Extracted data entries:

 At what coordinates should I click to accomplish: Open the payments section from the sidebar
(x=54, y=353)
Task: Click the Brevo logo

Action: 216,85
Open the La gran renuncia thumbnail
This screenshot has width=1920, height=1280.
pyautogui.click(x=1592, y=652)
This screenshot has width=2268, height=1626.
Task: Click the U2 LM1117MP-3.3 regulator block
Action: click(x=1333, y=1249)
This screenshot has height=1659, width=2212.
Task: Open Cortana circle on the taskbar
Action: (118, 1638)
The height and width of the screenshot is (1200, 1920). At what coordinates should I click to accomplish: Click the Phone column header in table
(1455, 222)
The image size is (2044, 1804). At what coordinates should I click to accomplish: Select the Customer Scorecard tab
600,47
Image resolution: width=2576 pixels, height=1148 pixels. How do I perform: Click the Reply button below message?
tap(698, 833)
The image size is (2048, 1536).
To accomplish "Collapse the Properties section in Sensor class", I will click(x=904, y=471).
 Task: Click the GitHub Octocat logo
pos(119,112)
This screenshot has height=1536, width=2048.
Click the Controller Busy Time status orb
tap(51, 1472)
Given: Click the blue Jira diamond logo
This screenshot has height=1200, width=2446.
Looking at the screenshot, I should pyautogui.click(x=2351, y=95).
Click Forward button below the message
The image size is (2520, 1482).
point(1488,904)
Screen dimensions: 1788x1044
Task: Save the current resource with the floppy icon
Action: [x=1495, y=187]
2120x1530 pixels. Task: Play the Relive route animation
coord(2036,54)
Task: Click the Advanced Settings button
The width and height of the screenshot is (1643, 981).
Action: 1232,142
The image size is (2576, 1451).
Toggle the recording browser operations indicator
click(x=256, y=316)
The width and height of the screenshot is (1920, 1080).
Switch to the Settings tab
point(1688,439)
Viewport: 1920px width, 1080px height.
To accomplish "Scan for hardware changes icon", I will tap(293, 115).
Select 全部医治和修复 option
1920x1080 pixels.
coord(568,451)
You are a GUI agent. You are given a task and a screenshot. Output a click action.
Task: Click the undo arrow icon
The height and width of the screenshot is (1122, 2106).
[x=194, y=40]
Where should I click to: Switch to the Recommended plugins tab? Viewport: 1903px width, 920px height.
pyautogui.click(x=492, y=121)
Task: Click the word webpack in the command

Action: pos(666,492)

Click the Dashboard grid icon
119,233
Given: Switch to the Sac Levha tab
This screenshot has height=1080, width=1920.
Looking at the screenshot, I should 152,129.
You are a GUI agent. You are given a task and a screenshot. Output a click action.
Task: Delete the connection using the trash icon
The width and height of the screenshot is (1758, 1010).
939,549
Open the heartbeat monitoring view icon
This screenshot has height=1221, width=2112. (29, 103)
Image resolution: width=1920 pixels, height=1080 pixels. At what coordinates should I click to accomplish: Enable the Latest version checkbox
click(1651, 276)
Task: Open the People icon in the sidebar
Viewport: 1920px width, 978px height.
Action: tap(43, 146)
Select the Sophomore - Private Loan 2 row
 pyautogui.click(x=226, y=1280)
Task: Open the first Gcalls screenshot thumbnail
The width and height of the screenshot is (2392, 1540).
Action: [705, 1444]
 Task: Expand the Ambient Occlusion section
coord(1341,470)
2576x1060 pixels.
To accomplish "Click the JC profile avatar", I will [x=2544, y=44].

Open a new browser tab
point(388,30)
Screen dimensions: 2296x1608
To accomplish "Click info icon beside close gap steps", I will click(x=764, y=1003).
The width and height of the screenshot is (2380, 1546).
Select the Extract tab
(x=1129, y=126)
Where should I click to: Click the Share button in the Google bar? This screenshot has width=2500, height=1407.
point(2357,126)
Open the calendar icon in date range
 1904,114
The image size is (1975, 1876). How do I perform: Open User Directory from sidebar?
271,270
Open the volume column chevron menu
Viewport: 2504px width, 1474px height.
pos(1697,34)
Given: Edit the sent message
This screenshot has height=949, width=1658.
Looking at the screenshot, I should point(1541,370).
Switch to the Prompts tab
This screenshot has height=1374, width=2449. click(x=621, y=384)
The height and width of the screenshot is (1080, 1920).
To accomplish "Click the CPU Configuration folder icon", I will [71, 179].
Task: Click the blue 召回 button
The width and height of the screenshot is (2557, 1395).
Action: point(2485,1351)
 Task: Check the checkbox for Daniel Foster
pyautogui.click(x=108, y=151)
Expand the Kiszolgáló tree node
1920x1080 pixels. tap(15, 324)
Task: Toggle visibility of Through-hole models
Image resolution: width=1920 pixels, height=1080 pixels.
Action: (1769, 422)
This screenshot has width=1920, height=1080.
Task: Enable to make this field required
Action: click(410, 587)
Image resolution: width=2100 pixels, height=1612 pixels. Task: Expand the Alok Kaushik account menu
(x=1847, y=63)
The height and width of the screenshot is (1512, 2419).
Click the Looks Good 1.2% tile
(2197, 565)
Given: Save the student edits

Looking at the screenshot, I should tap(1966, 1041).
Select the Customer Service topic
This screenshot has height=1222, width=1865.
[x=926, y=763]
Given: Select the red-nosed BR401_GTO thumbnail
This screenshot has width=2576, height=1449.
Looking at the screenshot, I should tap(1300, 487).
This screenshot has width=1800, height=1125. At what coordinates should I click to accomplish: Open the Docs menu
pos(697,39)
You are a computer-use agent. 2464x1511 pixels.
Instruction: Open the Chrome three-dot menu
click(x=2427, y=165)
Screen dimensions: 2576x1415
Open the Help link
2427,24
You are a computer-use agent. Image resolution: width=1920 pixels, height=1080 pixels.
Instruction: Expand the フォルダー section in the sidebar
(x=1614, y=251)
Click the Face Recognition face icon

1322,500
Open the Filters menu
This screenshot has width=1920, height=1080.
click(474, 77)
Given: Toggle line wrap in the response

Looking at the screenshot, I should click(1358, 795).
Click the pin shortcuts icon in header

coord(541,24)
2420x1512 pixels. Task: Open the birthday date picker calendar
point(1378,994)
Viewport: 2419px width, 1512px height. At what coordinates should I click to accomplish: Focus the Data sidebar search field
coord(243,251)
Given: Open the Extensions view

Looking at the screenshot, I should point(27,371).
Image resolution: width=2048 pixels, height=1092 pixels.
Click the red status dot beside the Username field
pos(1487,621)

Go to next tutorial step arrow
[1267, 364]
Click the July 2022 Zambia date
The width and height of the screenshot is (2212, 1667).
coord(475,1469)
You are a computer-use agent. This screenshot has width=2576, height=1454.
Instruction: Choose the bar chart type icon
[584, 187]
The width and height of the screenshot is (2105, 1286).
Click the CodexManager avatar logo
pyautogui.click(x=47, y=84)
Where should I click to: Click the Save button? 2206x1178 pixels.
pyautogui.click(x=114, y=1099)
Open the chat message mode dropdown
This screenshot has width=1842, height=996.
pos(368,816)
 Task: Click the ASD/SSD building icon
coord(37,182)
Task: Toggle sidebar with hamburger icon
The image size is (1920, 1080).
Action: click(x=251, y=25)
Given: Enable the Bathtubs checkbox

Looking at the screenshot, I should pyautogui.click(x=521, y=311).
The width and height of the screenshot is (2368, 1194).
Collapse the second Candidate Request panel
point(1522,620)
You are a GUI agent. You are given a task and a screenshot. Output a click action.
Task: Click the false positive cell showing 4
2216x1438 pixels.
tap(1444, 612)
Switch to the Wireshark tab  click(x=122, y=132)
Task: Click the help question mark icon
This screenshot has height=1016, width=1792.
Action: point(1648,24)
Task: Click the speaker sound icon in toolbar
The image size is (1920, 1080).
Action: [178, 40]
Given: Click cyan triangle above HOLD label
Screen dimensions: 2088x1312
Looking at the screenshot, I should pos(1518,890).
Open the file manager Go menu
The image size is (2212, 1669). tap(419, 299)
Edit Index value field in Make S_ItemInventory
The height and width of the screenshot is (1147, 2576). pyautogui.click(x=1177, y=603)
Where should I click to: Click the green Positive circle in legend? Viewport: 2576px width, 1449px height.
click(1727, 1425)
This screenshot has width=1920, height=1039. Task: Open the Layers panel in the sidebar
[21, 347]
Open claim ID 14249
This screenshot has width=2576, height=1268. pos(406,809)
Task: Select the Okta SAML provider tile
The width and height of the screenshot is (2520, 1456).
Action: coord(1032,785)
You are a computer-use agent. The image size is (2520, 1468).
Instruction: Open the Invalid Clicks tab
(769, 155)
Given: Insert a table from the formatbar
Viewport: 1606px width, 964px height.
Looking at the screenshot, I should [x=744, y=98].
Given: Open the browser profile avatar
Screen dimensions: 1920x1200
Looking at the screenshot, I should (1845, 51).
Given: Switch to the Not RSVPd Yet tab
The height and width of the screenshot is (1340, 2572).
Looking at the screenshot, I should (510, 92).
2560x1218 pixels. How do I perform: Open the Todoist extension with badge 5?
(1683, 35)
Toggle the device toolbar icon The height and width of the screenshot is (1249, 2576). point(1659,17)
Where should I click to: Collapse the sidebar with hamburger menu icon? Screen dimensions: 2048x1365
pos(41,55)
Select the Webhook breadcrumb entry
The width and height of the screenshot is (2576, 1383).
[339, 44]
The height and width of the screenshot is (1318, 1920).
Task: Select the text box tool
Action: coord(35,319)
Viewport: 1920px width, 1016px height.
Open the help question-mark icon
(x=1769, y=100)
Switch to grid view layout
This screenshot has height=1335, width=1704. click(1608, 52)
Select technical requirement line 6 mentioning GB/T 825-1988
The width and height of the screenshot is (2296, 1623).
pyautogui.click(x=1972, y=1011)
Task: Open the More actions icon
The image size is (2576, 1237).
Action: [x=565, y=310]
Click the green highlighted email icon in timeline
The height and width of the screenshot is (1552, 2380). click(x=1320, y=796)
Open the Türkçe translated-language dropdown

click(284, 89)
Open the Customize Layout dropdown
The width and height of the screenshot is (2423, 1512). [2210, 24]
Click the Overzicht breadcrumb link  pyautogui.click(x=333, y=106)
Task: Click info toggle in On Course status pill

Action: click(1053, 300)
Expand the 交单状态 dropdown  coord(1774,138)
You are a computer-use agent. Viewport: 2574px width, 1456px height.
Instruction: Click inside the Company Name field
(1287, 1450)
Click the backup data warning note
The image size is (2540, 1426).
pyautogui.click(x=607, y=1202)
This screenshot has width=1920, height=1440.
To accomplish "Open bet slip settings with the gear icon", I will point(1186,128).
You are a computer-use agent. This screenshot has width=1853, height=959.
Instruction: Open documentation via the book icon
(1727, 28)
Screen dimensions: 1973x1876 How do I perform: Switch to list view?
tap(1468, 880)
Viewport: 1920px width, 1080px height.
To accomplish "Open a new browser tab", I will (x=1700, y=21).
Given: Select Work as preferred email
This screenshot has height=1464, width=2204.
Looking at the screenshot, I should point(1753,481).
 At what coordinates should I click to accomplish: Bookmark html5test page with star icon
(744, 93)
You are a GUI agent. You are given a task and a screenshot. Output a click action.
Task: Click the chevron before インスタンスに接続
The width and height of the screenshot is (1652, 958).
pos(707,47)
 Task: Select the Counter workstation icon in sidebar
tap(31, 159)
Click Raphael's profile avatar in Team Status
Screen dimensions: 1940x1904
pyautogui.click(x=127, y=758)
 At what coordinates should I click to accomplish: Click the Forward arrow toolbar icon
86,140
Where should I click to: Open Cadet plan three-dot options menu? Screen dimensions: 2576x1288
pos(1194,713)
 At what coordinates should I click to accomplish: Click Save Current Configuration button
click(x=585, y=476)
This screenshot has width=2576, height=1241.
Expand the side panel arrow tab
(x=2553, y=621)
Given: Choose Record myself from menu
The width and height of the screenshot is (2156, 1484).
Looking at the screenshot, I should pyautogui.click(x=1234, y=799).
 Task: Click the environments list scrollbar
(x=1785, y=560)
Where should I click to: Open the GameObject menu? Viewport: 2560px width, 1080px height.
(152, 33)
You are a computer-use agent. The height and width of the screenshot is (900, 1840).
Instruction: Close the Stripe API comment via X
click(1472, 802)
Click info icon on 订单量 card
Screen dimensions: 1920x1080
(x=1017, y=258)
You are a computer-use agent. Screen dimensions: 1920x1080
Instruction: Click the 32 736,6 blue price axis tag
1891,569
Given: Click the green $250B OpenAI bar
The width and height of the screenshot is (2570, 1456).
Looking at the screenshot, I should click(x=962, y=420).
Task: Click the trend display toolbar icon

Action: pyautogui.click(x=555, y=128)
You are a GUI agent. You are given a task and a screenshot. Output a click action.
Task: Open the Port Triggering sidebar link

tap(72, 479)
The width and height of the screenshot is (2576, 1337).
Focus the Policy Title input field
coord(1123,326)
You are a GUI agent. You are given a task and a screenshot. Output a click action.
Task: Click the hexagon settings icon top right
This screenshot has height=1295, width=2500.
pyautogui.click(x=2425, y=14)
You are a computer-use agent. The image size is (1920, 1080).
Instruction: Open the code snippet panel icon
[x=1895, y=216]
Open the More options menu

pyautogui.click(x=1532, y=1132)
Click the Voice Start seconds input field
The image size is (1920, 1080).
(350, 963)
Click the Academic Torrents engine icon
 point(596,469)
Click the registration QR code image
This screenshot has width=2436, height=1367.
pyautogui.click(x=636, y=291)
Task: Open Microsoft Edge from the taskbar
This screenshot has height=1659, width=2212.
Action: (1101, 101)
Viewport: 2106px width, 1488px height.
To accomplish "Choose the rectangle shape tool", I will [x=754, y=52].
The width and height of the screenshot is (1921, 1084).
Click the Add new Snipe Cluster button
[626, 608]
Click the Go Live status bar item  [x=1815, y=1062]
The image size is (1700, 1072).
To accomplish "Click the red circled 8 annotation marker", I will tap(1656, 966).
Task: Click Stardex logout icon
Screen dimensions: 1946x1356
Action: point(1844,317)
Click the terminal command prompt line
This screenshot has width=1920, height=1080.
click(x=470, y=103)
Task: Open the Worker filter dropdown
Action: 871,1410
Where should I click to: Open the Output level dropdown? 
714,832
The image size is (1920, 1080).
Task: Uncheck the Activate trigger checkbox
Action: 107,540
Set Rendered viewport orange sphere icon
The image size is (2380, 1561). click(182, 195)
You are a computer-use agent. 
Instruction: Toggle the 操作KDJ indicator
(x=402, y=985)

Exercise prompt: A word-for-word copy of the lines above from the one with "Click the Controller Busy Time status orb" through the one with "Given: Click the blue Jira diamond logo", inclusive, is the only output wanted.

Answer:
Click the Controller Busy Time status orb
tap(51, 1472)
Given: Click the blue Jira diamond logo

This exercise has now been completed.